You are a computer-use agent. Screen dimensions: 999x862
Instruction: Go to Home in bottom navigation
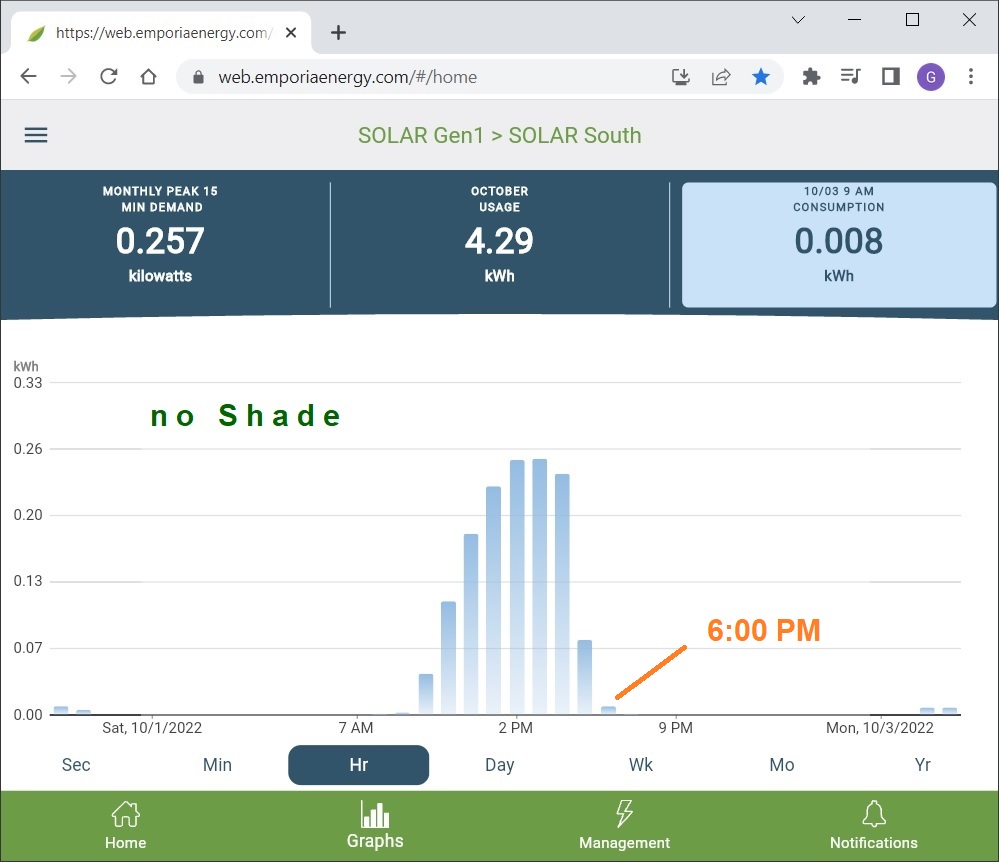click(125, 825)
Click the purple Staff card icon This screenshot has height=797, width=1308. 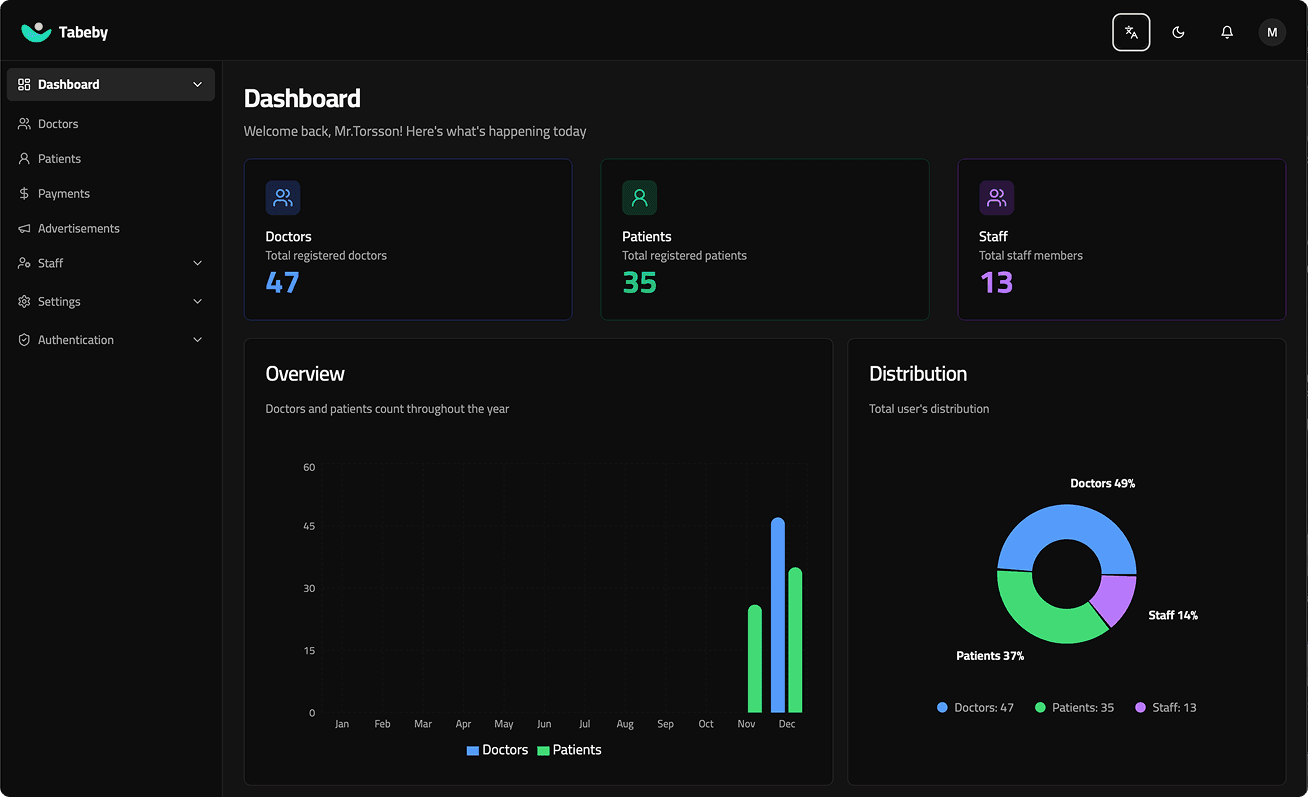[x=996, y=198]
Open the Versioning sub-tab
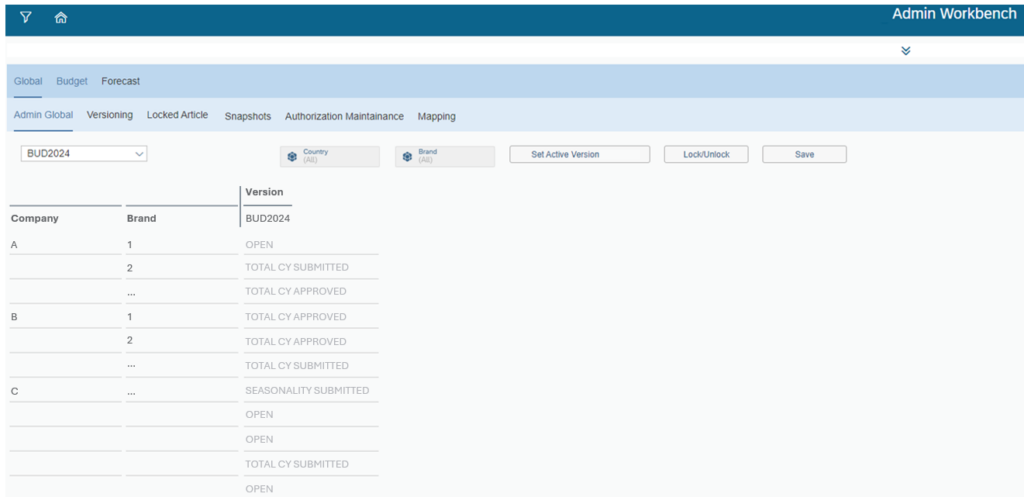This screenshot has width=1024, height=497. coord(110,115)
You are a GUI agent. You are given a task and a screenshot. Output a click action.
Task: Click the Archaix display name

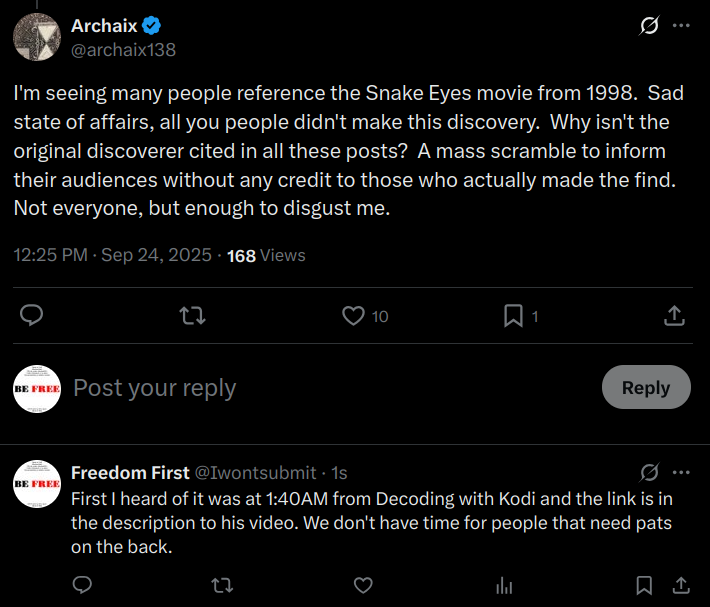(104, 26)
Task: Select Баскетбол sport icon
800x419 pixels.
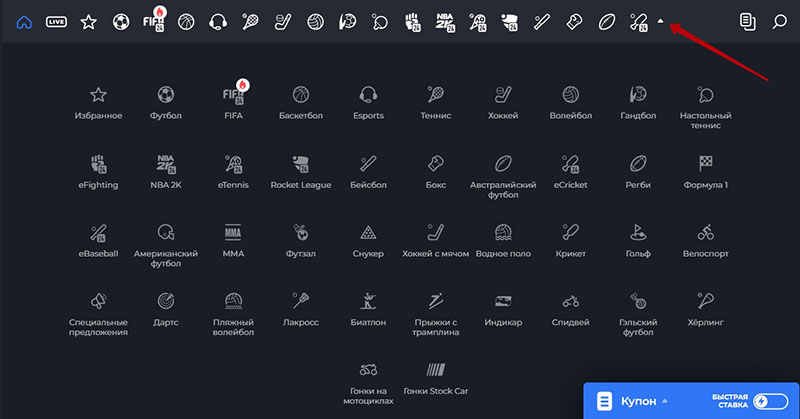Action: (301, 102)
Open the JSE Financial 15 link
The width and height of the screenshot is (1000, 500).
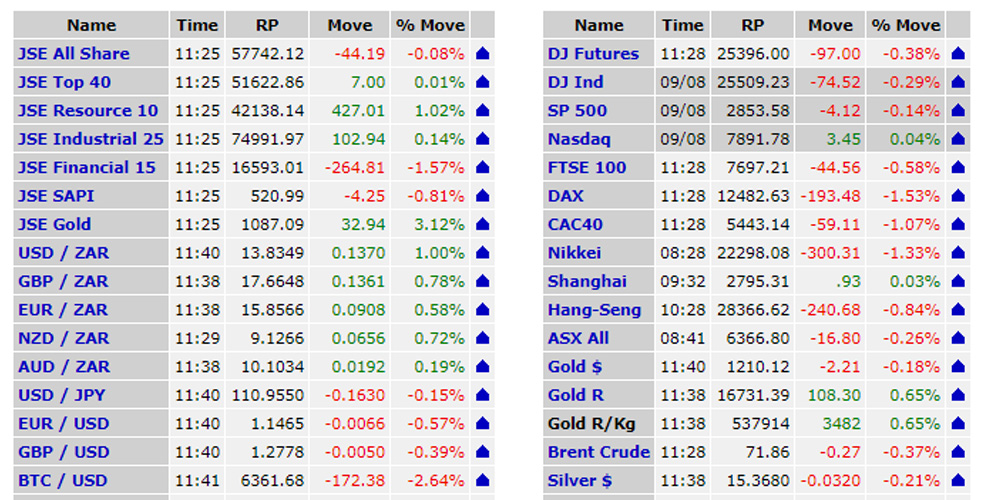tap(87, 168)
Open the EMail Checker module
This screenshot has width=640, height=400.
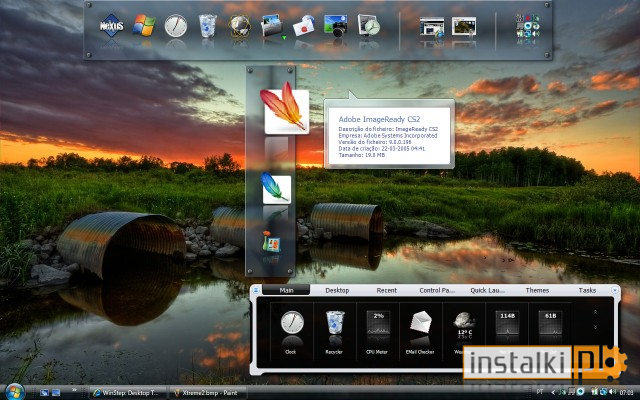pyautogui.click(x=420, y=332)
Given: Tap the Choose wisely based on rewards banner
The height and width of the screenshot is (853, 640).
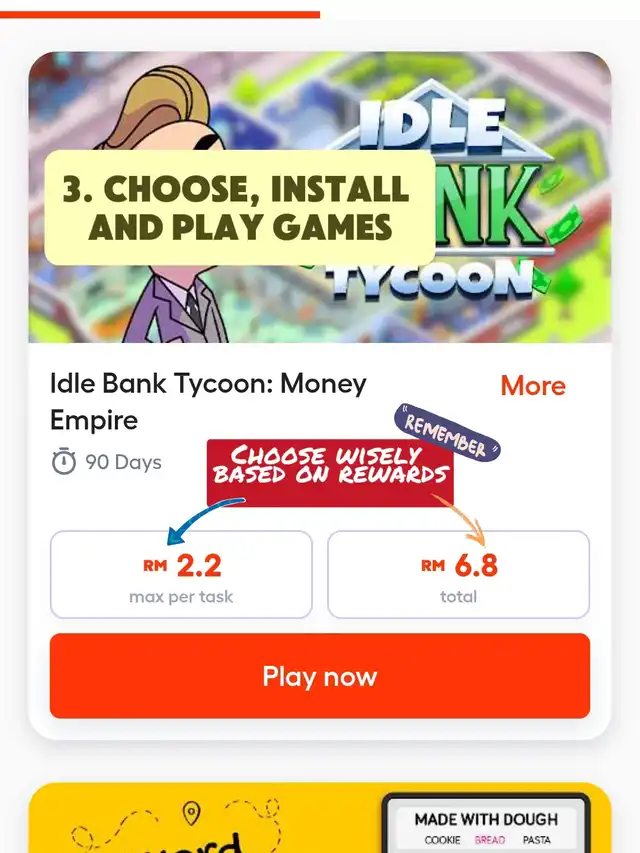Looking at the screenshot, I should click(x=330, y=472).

▸ **Work to complete**
The copy should hold exactly the lines from the one containing "Open the EMail Checker module" through the final line of the records above, both ends included, and no picture.

▸ **Answer**
Open the EMail Checker module
This screenshot has width=640, height=400.
pyautogui.click(x=420, y=332)
Given: Tap the Choose wisely based on rewards banner
The height and width of the screenshot is (853, 640).
Looking at the screenshot, I should click(x=330, y=472).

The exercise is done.